The firm is using this strategy as a yield play to mitigate against its bigger bets in the office and retail space.

BH Properties, a Los Angeles, California-based real estate investment management company, is seeking to build a $1 billion portfolio of affordable housing properties over the next five to six years as it aims to add more cashflowing assets to a portfolio with an opportunistic tilt.

The firm last month brought on Bill Stoll, who joins the firm from affordable housing Steadfast Communities as a managing director, with a mandate of ramping up the platform. The affordable housing niche will sit alongside a 10 million square foot portfolio that includes 2,000 multifamily units as well as value-add acquisitions, bankruptcy financing and investments in commercial real estate debt.

BH Properties anticipates starting the initiative within the next 12 months, during which time it has a goal of acquiring $100 million in properties. “We will ramp it up from there and aim to do about $200 million of acquisitions in each of the subsequent years,” Stoll added.

The firm has a specific focus for the type of asset it is seeking – properties financed 15 years ago under the US Department of Housing and Urban Development’s Low-Income Housing Tax Credit Program, Stoll said.

The LIHTC program, widely seen to be a critical way of creating affordable housing in the US, has an initial 15-year compliance period during which developers must maintain the affordability of an asset. After the initial period, a property will enter into what is called an extended-use period,  after which a developer can opt to convert the asset into market-rate housing or re-syndicate the tax credits.   The length of the extended-use period varies by state, Stoll added.

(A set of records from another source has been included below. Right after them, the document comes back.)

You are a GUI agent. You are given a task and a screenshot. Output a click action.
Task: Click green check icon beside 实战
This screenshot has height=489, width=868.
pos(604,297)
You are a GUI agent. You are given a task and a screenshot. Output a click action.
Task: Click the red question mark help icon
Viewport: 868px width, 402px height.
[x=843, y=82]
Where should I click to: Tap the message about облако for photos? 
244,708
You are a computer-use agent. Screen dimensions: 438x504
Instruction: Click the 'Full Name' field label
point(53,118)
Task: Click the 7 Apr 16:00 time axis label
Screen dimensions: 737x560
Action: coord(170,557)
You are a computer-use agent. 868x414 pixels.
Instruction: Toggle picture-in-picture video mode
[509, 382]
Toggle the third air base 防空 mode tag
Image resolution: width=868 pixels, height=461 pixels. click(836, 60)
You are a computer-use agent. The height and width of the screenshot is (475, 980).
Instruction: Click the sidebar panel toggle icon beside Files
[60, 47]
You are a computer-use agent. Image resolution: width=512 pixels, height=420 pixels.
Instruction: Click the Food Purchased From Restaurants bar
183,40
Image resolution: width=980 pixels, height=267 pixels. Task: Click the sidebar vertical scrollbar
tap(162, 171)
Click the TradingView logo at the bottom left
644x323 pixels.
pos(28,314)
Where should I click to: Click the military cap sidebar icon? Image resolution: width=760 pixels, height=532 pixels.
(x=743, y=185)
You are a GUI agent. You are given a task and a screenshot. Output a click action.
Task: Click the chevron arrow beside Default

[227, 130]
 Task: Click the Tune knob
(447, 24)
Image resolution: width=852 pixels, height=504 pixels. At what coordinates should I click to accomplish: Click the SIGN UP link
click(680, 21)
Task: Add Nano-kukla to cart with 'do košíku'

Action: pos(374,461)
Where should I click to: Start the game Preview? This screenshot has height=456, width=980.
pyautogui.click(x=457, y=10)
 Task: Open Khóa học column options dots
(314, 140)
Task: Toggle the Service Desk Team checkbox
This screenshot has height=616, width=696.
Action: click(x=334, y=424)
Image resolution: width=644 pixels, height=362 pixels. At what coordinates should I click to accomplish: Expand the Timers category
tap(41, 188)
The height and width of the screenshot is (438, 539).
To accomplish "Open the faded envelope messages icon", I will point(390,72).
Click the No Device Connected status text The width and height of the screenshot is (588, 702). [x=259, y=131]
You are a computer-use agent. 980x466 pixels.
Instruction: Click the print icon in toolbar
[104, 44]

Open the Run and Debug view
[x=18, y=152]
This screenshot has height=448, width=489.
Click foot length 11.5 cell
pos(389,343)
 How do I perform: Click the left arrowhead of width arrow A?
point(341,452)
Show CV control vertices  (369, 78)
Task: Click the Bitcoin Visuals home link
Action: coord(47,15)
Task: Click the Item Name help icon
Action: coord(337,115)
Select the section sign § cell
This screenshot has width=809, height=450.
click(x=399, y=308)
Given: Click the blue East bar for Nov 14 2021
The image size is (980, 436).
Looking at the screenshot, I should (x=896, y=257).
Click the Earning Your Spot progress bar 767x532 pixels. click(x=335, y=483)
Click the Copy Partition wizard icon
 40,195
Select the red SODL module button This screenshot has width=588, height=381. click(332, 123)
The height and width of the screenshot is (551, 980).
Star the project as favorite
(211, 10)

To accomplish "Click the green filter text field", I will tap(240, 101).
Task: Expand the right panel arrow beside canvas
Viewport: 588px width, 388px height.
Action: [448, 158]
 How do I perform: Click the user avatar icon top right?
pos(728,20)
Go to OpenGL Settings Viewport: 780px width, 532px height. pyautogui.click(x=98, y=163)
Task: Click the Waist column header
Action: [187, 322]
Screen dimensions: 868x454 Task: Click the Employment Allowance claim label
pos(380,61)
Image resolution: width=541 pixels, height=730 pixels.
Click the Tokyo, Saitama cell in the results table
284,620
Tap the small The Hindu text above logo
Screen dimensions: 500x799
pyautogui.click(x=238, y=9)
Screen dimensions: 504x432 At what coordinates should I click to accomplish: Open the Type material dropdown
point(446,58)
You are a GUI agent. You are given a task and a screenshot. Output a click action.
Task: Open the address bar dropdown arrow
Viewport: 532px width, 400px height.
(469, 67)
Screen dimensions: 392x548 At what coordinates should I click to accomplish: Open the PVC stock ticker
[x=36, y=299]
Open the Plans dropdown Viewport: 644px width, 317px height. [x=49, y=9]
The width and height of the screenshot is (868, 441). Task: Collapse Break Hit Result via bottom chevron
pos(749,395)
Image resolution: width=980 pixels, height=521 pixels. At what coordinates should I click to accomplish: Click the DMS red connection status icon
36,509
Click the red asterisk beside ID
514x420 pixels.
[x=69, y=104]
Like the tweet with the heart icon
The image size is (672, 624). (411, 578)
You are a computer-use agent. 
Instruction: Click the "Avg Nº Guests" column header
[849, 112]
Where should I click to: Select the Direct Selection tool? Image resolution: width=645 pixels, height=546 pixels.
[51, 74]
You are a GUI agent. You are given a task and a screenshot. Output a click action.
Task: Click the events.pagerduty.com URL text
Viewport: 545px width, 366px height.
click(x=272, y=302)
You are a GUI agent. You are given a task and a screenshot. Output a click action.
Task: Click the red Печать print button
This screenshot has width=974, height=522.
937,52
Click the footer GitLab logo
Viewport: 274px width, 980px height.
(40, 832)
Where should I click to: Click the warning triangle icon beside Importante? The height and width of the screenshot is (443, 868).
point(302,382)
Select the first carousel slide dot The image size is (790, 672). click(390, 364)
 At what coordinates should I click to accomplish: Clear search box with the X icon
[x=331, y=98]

“We are looking for year 15 properties that are in their extended use period and maybe have 10 to 15 years left on them, during which [time] we will maintain the properties as affordable housing,” Stoll said. “We are using this as a yield play to mitigate against our bigger bets in the office and retail space. This strategy will allow us to create cashflow on a day one basis, as opposed to what we are doing on the other side – buying empty buildings and putting money into them.”

While BH Properties is hopeful the initiative will help with the preservation of affordable housing stock, the firm is not a developer and will not be creating new affordable units.

“It is more about taking already affordable housing and continuing down the path that has already begun,” Stoll said. “There is obviously a trickle-down effect in that if the people who put the LIHTC credits on a property are selling to BH Properties, that transaction will allow developers to build new affordable housing stock.”

The firm likes the profile of these properties because of their annuity-like income stream, rather than from the impact of assuming the tax credits, said Jim Brooks, president of BH Properties. The plan is for the company to acquire assets of 100 units or more, with the aim of holding the properties for at least 10 years. BH Properties will source firms via brokerage and advisory relationships and is already looking at deals in Texas, California, Arizona and Colorado.

While the initiative is a new one for BH, the company historically has had multifamily assets as a part of its strategy and this experience was part of the trigger for launching the platform.

“We have six workforce housing properties, purchased a decade ago, that show low deviation on cashflow because they are usually 90-95 percent full,” Stoll said. “If rents are going up by an average of 2-3 percent per year and you hold these assets for 10 years, you are creating rental income of 30-35 percent. This creates cashflow and will allow the company to make bets on the retail, office and industrial space.”